The amendments should be seen as a constructive step towards protecting the interests of fans. As my noble friend has said, they would make it a specific requirement that a fan buying a ticket must be informed of the terms and conditions of the transfer of the seat to them.
This was a key issue for us when hosting the Olympic Games. The subject of ticketing gained prominence for two reasons. The first was a decision made by the International Olympic Committee not to provide a ticketing platform, a platform that incrementally built on the experience of previous Games. The IOC Games department took the view that each host city should start from scratch and that the role of the IOC in this context would be purely advisory. I made my view very clear at the time: that ticketing each and every event at an Olympic and Paralympic Games, while taking into account the myriad contractual requirements of the IOC and the Olympic family for free tickets, required a platform built on experience and expertise that should be refined and improved by each host city, not one that is reinvented every four years. A pattern will emerge of the demand by the world’s athletes for free tickets, greatest—not surprisingly—after they have completed their events. I believe that, had that been in place, we would not have faced at the beginning of the Games the issue of empty seats in areas allocated for the Olympic family.
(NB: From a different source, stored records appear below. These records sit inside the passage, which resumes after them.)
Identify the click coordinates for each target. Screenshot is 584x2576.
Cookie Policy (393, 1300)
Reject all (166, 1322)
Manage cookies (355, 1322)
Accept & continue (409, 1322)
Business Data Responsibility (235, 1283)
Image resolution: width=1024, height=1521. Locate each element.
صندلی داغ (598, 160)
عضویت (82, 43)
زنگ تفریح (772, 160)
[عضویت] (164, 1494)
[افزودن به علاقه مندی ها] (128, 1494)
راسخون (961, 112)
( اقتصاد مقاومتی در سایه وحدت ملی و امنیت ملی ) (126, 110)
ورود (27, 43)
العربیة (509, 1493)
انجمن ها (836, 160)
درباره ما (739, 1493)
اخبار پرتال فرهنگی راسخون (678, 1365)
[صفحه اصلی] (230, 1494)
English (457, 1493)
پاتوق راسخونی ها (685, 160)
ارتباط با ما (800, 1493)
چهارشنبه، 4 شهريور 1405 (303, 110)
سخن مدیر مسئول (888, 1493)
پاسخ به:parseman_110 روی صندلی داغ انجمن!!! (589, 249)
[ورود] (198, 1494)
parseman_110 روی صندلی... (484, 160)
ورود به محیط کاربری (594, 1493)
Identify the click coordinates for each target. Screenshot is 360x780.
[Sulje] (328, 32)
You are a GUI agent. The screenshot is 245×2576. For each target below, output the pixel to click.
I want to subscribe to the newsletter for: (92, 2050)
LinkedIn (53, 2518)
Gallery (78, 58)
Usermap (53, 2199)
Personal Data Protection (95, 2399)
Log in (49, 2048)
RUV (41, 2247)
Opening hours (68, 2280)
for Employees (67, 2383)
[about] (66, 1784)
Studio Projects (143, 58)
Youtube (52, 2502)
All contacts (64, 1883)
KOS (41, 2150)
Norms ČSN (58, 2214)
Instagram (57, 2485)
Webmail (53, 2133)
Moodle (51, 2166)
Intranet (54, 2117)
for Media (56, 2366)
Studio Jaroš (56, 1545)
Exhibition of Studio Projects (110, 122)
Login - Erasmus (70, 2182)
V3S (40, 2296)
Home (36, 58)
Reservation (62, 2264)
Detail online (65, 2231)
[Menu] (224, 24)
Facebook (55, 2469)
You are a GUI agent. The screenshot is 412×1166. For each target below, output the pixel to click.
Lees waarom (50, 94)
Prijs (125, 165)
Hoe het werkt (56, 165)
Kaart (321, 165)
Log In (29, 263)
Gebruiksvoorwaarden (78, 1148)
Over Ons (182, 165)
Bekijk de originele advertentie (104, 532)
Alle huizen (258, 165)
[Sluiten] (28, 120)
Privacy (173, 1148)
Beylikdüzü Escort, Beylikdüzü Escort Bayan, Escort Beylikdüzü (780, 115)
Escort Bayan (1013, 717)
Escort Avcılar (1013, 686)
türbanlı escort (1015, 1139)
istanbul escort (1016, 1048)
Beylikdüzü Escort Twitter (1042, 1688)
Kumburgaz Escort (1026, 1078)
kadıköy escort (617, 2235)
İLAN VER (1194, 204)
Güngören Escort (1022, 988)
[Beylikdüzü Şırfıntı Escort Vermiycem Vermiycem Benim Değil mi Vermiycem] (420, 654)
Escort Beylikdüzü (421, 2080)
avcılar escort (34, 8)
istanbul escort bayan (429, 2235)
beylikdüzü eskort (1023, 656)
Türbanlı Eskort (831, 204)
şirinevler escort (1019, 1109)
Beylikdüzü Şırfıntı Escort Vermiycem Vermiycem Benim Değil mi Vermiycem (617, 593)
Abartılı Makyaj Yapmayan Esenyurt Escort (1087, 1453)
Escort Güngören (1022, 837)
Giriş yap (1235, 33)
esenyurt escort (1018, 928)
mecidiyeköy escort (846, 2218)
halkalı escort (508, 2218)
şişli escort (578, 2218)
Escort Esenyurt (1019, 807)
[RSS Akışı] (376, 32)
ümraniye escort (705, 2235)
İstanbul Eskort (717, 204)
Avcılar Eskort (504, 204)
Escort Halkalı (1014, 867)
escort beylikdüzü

The second reason emanated from the legal framework for the Games and is directly relevant to these amendments. The Olympic legislation was introduced by this Government specifically to protect fans who sought to buy tickets for the Olympic and Paralympic Games. The Government were initially nervous about addressing this issue at the time. Historically, they had consistently taken a position that the resolution of any problems through voluntary action by the market participants was strongly to be preferred; that new regulation would be considered only as a last resort, even for the Olympics, and only where there was clear evidence that it was in the public interest; and that new regulation and the associated cost of enforcement were likely to impose greater burdens and restrictions of consumer choice as compared to market-led solutions.
However, the Government, along with the police, the fans and the organisers of the Olympic Games, collectively took a very different view after the Olympic Games were over and they had time to reflect on the effectiveness or otherwise of the legislation that had been put in place. In that context, I say to my noble friend in sport, the noble Lord, Lord Pendry, that I believe the Government learnt a lesson that I hope they will not go back on as a result of the experience that was derived from those Games.